A Protest and a Petition.
From a Citizen of California to the United States Congress
by Joseph H. Moore.
The Lobbyist.
If a persistent intermeddler without proper warrant in Government
affairs, an unscrupulous dealer in threats and promises amongst public
men, a constant menace to sworn servants of the people in their offices
of trust, a tempter of the corrupt and a terror to the timid who are
delegated to power a remorseless enemy to wholesome legislation, a
constant friend to conspirators against the common welfare for private
gain--if such a compound of dangerous and insolent qualities merged
in one personality, active, vigilant, unblushing, be a Lobbyist--then
Collis P. Huntington is a Lobbyist at the doors of Congress, in its
corridors and in its councils, at Washington.
He is the spirit incarnate of Monopoly in its most aggressive form.
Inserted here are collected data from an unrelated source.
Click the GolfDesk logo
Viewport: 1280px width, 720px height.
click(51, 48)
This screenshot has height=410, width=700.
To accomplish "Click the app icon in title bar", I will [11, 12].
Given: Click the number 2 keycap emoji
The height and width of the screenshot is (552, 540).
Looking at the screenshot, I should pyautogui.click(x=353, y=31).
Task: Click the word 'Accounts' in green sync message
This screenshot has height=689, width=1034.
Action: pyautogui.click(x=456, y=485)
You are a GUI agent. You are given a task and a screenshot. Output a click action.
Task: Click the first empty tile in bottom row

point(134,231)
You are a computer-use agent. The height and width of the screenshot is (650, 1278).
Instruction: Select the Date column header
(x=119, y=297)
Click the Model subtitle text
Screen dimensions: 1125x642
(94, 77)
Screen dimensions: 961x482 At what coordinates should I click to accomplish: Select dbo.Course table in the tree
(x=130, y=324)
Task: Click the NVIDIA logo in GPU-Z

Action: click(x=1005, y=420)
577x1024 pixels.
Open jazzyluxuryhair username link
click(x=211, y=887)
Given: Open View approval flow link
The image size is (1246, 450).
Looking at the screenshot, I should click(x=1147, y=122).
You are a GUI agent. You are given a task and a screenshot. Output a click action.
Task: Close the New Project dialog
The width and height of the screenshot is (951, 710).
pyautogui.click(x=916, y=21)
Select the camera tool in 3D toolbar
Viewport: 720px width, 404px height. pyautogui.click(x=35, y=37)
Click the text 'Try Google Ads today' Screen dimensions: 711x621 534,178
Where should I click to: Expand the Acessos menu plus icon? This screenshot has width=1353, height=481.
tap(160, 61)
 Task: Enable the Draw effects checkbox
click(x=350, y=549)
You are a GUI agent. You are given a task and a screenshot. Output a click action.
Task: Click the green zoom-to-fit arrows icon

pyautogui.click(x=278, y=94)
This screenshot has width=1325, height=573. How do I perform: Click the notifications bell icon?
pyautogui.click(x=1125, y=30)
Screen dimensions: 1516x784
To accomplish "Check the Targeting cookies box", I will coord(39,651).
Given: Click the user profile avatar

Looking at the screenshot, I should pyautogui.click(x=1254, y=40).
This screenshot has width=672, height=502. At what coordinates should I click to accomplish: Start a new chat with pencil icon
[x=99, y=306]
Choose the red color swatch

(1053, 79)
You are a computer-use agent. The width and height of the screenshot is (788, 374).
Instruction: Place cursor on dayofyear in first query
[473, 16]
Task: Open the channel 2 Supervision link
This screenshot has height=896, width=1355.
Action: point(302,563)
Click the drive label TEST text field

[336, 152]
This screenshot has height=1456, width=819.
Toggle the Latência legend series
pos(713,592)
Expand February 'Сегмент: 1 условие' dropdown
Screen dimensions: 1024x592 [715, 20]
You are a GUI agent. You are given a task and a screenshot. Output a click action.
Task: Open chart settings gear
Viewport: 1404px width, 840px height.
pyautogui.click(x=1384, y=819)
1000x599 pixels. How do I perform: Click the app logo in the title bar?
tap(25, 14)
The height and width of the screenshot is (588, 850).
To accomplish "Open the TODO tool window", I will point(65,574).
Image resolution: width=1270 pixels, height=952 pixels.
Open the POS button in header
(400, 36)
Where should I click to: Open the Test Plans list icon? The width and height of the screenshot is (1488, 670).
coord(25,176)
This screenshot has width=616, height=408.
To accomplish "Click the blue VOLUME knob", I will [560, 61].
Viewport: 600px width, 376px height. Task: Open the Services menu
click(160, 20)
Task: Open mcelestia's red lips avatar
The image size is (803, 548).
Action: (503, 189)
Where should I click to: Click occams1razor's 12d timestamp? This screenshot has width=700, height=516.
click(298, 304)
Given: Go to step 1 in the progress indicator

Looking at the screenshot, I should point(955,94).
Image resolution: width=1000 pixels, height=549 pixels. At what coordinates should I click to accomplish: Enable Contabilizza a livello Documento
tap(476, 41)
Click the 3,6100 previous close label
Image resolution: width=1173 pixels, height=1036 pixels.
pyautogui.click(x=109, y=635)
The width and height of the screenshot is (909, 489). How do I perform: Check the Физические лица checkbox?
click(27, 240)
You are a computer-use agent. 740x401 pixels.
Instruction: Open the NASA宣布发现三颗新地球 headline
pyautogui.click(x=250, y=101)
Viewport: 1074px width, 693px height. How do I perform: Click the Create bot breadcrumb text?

Among the intrenched powers which have sapped the vitality and are a
menace to the existence of our form of republican government, he is
strong with their strength, dangerous with their power, perilous with
the insolence of their courtesies, the blandishment of their open or
covert threats.
For nearly thirty years he has engendered broadcast political corruption
in order to enrich himself and his associate railroad magnates at the
public cost.
The declared representative now of those who have been thus far
successful conspirators against the general Treasury and ruthless
oppressors of every vital interest of defenceless California, with
resonant voice and open hand he is clearly visible upon parade,
demanding attention from the elected servants of all the people, and
easily dwarfing the lessor lobby by the splendor of his equipment.